Por David Martín del Campo.- Juan Antonio Negrín, personaje de La niña Frida, pregunta de improviso: –Oiga, maestra, ¿por qué el Himno Nacional menciona la palabra “guerra” once veces en todas sus estrofas? La profesora no sabe qué responder. Contesta cualquier tontería.
No es lo mismo perder una guerra que ganar una batalla. La historia nacional suma un balance demasiado pesimista. Hemos perdido demasiadas guerras y salido victoriosos en muy escasas batallas. Una de ellas, la batalla mexicana por antonomasia, es la del 5 de Mayo. La comunidad chicana en Estados Unidos celebra esa fecha como el gran día del orgullo nacional, y muchos la confunden con la batalla por la Independencia.
Sí, claro, un batallón de milicianos indígenas, provenientes en su mayoría de la sierra poblana, vencían al ejército invasor de Napoleón III en su afán de reestablecer una pica en América. Era de no creerse. La mala noticia, sin embargo, fue que un año después la ciudad de Puebla caería tras el sitio urdido por el general Fréderic Forey, el 19 de mayo de 1863. Días después el ejército francés ocuparía la ciudad de México y el presidente Juárez iniciaría su éxodo por los territorios del norte.
Otras batallas felices de las fuerzas mexicanas fueron la de El Álamo, en febrero de 1836, cuando resultó derrotado el ejército de separatistas tejanos que encabezaba, entre otros, el legendario Davy Crockett. O la batalla de la Noche Triste (1520), o la incursión de Pancho Villa en Columbus (1916). Después, nada.
De ahí el alborozo con el que es celebrado el 5 de Mayo, porque otras batallas han quedado en treguas sin reposo… la batalla contra el hambre, la batalla contra el paludismo, la batalla contra la evasión fiscal, la batalla contra el crimen organizado. Y así, cada periodo elige a su enemigo a modo, fija el campo de batalla e inicia la ofensiva.
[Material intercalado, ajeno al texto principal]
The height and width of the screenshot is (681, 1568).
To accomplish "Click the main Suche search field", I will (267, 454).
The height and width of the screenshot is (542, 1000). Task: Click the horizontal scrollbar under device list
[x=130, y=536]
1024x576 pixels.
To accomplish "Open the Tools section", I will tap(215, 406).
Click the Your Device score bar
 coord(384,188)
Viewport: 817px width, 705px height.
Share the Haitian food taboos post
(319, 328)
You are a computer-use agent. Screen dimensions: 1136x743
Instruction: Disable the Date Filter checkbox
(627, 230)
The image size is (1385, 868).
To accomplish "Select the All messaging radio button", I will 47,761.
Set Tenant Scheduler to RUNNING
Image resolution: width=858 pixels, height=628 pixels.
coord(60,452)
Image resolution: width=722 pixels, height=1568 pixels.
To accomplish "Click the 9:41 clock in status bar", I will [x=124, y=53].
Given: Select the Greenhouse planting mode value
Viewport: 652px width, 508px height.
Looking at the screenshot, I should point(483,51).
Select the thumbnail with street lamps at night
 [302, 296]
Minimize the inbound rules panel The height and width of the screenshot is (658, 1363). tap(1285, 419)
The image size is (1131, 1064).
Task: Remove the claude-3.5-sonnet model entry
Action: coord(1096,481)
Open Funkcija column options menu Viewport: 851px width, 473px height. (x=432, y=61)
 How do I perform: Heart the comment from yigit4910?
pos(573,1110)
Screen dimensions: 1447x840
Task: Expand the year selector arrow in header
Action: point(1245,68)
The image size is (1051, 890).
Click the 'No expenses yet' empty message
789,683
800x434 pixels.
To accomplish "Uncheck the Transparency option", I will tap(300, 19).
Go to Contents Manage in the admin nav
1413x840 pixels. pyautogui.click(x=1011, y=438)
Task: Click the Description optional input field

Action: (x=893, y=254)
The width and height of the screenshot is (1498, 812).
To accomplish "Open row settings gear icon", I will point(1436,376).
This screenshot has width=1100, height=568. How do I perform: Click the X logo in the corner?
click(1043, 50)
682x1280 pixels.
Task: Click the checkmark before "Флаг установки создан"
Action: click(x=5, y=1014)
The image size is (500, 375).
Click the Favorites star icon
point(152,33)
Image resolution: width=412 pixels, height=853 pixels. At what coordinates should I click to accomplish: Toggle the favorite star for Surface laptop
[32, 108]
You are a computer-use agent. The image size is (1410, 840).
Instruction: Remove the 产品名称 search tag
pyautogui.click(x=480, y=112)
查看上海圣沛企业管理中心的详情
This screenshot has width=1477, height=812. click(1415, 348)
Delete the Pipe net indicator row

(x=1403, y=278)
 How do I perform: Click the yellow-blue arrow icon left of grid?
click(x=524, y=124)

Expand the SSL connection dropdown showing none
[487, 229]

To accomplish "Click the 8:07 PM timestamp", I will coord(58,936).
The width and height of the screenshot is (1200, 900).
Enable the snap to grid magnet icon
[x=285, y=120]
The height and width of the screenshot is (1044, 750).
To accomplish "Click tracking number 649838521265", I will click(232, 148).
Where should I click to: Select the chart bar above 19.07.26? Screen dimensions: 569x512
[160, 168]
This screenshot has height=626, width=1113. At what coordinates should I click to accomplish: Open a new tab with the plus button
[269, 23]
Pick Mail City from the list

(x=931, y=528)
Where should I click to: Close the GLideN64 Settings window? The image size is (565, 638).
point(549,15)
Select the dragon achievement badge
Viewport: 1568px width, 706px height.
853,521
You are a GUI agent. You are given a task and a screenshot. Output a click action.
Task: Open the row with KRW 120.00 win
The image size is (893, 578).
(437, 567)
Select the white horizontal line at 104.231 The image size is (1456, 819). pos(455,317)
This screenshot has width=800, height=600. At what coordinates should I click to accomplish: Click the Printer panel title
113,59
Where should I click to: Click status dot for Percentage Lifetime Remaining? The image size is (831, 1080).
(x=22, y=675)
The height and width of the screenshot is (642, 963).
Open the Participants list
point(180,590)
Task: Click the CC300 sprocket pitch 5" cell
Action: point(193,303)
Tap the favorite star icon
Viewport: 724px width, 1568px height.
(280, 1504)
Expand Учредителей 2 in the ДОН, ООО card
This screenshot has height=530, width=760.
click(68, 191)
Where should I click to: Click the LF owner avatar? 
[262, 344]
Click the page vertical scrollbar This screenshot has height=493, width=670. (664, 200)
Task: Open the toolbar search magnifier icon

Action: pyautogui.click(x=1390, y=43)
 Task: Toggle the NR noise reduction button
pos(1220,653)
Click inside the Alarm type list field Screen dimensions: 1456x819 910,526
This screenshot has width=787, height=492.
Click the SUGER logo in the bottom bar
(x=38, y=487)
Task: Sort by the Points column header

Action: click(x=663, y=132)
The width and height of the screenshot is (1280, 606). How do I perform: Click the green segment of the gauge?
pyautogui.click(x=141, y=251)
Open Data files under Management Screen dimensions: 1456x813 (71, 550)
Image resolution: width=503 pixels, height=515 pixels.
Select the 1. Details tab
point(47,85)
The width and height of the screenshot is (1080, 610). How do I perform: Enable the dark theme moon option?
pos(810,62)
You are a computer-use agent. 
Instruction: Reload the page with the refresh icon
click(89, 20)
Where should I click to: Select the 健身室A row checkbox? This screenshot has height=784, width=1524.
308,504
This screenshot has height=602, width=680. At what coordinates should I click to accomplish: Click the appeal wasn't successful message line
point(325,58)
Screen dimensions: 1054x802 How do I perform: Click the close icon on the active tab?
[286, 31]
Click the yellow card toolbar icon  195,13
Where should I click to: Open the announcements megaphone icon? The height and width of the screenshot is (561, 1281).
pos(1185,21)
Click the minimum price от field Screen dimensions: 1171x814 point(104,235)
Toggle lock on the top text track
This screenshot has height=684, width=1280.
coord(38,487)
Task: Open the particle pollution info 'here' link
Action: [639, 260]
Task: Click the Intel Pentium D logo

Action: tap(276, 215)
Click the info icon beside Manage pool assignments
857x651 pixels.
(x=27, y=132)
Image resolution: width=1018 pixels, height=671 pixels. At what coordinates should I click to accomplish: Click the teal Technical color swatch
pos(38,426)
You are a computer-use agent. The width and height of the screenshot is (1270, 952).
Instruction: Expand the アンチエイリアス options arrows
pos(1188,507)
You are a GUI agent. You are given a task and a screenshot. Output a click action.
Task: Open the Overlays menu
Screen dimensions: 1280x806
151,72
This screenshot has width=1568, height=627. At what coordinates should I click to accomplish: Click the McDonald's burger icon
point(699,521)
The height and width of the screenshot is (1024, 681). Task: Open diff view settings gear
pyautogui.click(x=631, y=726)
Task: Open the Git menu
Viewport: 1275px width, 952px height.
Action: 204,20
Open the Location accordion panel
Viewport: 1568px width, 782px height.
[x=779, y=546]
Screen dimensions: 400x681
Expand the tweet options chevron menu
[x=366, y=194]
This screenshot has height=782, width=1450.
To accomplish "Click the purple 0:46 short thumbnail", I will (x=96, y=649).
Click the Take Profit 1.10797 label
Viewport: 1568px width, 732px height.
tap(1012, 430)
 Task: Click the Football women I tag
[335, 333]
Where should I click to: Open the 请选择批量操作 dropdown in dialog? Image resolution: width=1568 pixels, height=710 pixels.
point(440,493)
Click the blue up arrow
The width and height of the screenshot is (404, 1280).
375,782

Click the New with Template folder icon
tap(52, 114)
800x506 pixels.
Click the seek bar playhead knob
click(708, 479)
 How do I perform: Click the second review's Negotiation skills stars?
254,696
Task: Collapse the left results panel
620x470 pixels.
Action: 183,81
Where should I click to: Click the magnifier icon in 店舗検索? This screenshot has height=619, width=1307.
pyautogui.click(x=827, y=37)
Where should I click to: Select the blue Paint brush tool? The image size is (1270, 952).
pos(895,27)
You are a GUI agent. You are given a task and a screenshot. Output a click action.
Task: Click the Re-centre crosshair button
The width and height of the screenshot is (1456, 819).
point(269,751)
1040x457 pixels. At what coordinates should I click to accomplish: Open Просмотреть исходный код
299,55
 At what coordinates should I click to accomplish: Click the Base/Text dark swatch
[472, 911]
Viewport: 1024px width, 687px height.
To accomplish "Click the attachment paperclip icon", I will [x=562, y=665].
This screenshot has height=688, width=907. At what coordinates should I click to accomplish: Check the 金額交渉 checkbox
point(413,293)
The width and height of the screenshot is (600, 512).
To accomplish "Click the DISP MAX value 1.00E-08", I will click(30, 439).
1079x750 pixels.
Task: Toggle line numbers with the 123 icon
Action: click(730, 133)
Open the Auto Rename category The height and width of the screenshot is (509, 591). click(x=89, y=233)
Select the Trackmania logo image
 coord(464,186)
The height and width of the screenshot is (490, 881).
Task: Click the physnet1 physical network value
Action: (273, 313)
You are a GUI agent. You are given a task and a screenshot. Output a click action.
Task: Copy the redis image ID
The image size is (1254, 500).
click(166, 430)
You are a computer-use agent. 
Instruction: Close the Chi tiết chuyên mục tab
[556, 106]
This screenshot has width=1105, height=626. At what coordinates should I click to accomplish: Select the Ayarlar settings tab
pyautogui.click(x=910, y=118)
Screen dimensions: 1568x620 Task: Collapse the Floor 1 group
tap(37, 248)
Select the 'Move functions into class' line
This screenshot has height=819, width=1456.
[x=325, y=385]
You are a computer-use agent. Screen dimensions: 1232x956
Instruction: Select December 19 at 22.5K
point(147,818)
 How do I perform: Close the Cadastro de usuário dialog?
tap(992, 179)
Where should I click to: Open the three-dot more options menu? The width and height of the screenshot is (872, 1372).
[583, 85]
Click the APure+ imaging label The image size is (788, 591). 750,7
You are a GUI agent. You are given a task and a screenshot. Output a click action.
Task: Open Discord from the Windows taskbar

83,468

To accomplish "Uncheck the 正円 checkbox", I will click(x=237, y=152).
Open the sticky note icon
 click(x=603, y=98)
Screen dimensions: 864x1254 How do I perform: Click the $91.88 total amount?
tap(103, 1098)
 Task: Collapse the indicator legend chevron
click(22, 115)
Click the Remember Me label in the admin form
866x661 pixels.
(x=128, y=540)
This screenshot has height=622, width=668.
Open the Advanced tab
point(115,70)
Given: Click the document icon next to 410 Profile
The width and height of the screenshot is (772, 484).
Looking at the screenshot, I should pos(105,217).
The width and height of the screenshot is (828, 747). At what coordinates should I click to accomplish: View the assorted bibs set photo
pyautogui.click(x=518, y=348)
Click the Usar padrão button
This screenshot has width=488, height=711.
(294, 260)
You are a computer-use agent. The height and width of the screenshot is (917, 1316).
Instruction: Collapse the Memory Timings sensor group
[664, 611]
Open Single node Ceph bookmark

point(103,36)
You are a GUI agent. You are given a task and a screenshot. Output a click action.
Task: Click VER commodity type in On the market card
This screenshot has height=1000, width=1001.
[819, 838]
El adagio advierte que no hay peor batalla “que la que no se intenta”, aunque habría que pensarlo. Las batallas en el desierto, la novela de José Emilio Pacheco, hace referencia a la primera guerra entre la joven nación israelita y los combatientes palestinos, en aquel remoto año de 1949, y que nutría las primeras planas de la prensa. Era el juego de los niños de entonces, jugar a las batallas del Sinaí donde los “árabes” peleaban contra los “judíos”. La batalla contra “los emisarios del pasado”, que entabló el joven gobierno de Luis Echeverría, o la batalla contra el cáncer que enfrentan a diario las instituciones de salud.
El gobierno actual ha decidido que su batalla –de nueva cuenta– será contra el pretérito reciente y todo lo que ello implique (neoliberales, fifís, conservadores y corruptos de todo pelaje). Una batalla de pronóstico reservado en la que sólo hemos tenido escaramuzas, como las protagonizadas por los ladrones del huachicol, o los paristas de la CNTE apoderándose del discurso educativo nacional. Escaramuzas que sugieren hacia dónde habrán de correr los subsecuentes combates, de mucha retórica y escasa pólvora.
Hay batallas de heroísmo legendario. La de las Termópilas (480 años antes de nuestra era), la batalla de Waterloo (1815), la batalla del Somme (1916), o la de Stalingrado (1943-44), en la que habrían muerto 2 millones de combatientes. Las nuestras, sí, son batallas, pero del diario subsistir. ¿Cómo resucitar al PRI en su inminente asamblea? ¿Cómo lograr el crecimiento al 4 por ciento anual con todos los vaticinios en contra? ¿Como llegar a fin de mes sin ordeñar el cajero automático?
Cuando yo era niño todavía desfilaba el 16 de Septiembre don Manuelito de la Rosa, que era el último combatiente vivo de la gesta del 5 de Mayo. Así lo retrató Diego Rivera en su mural “Sueño dominical en La Alameda”, donde el anciano se ladea por el peso de las medallas, sobreviviendo como un relicario republicano. Así demostraba que sí, todavía se pueden ganar algunas batallas en los límites de la dignidad, aunque siempre hemos preferido los candiles simbólicos. Es más sencillo que ganar la guerra.